■ **Records from a dataset**
---
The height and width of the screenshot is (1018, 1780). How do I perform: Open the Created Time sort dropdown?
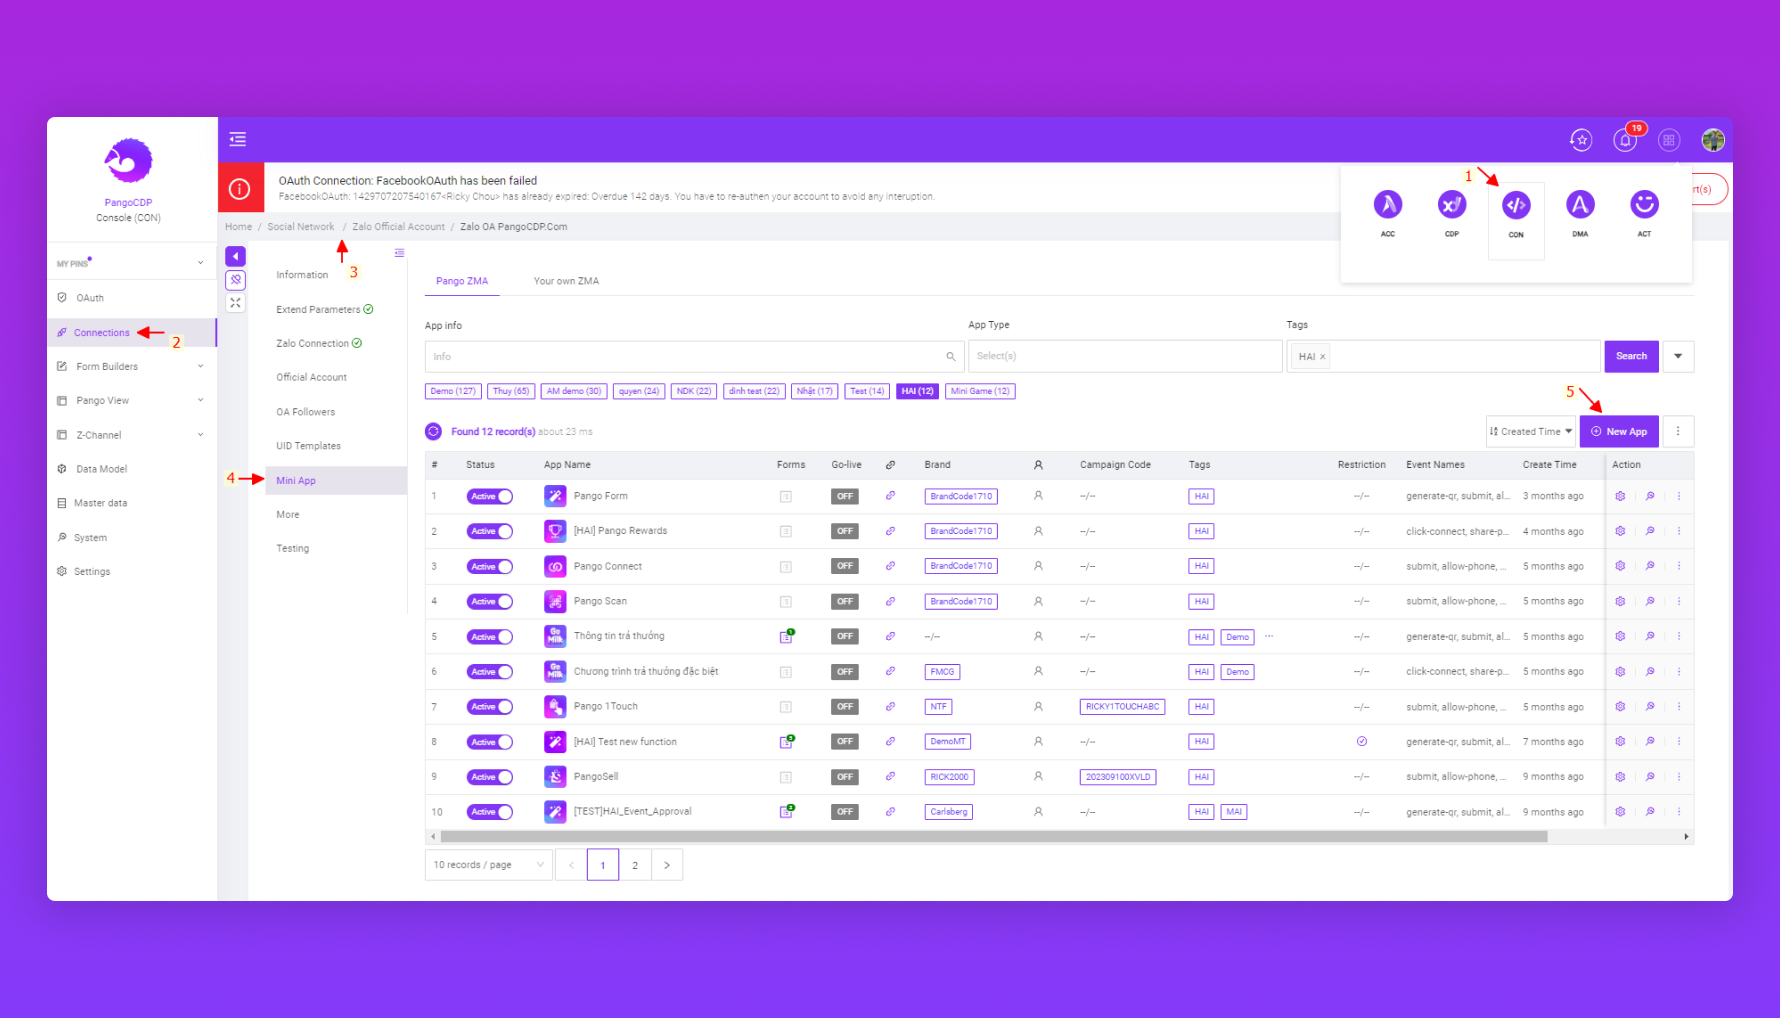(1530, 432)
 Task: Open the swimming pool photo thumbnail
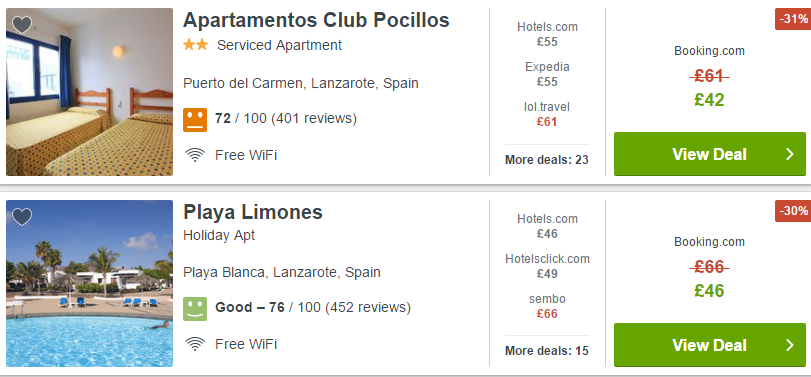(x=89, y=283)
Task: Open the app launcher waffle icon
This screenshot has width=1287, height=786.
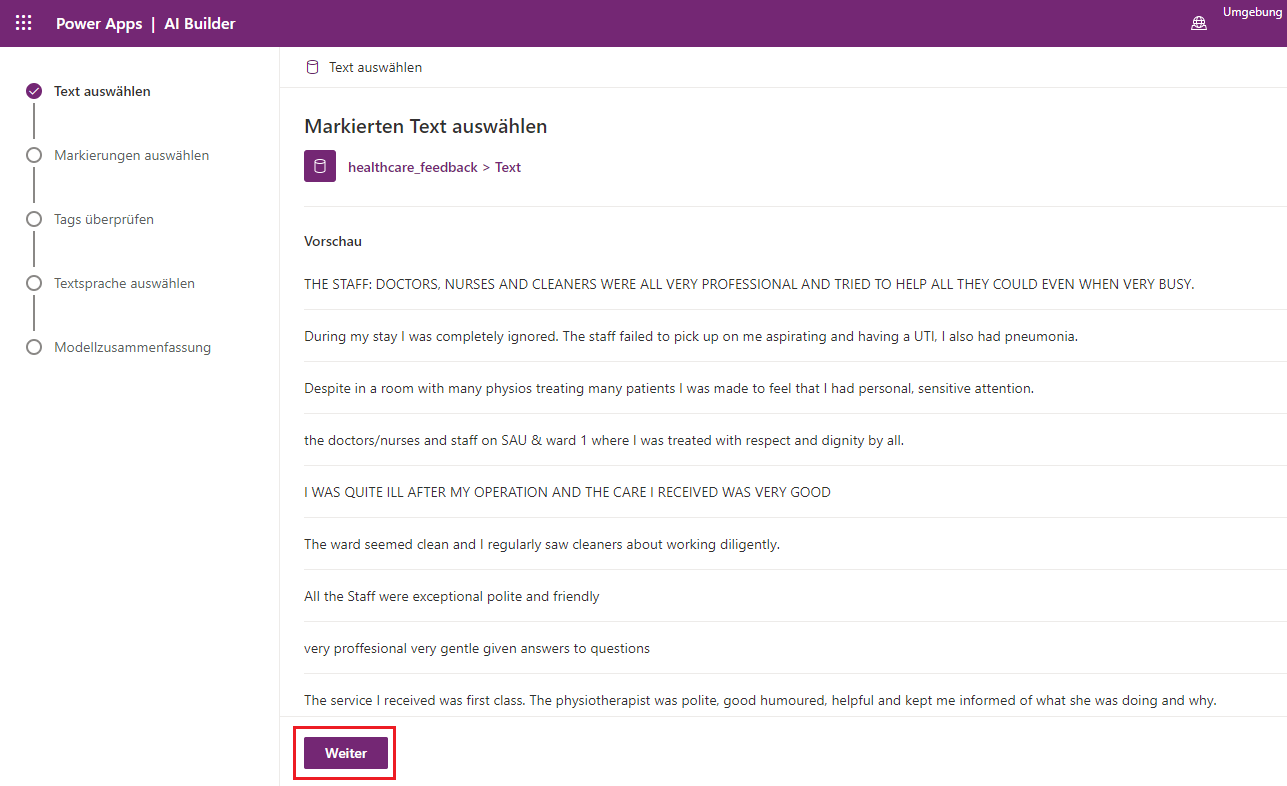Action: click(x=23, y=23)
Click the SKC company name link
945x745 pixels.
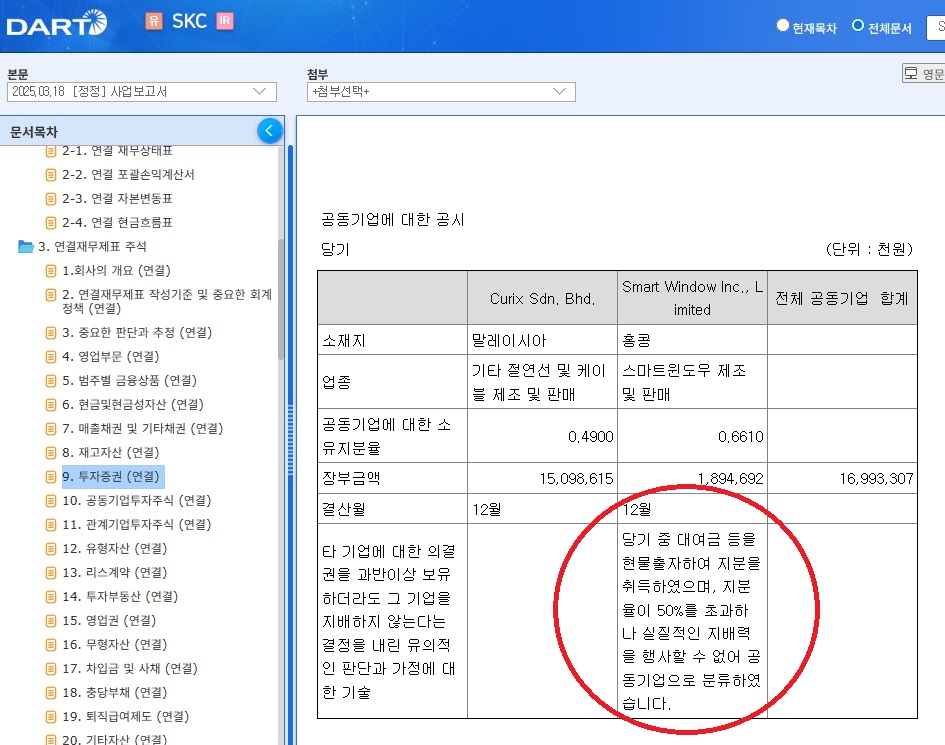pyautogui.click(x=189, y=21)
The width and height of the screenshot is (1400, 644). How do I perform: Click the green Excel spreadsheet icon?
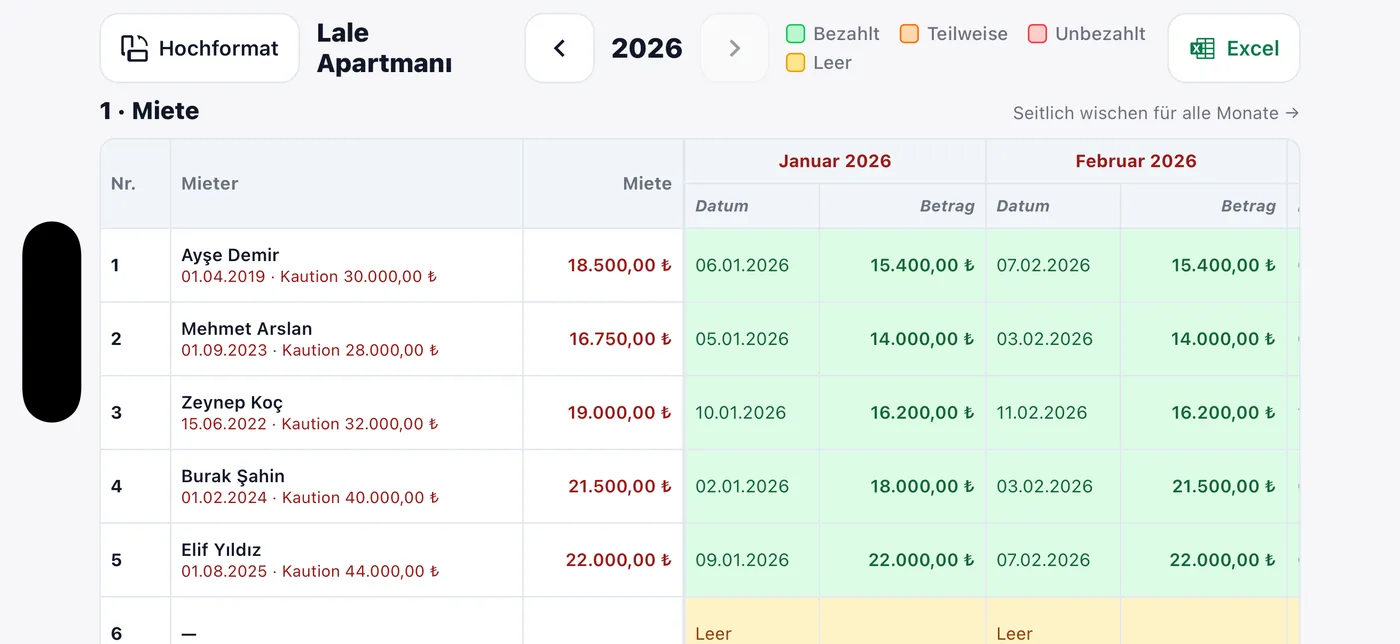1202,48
---
■ **Exercise goal**
Print once more, exactly, the lines from the one with "945x745 pixels." through the last line of the data, both ends included, without any pictures.

■ **Response below**
945x745 pixels.
pyautogui.click(x=189, y=21)
The width and height of the screenshot is (1400, 644). How do I perform: Click the green Excel spreadsheet icon?
1202,48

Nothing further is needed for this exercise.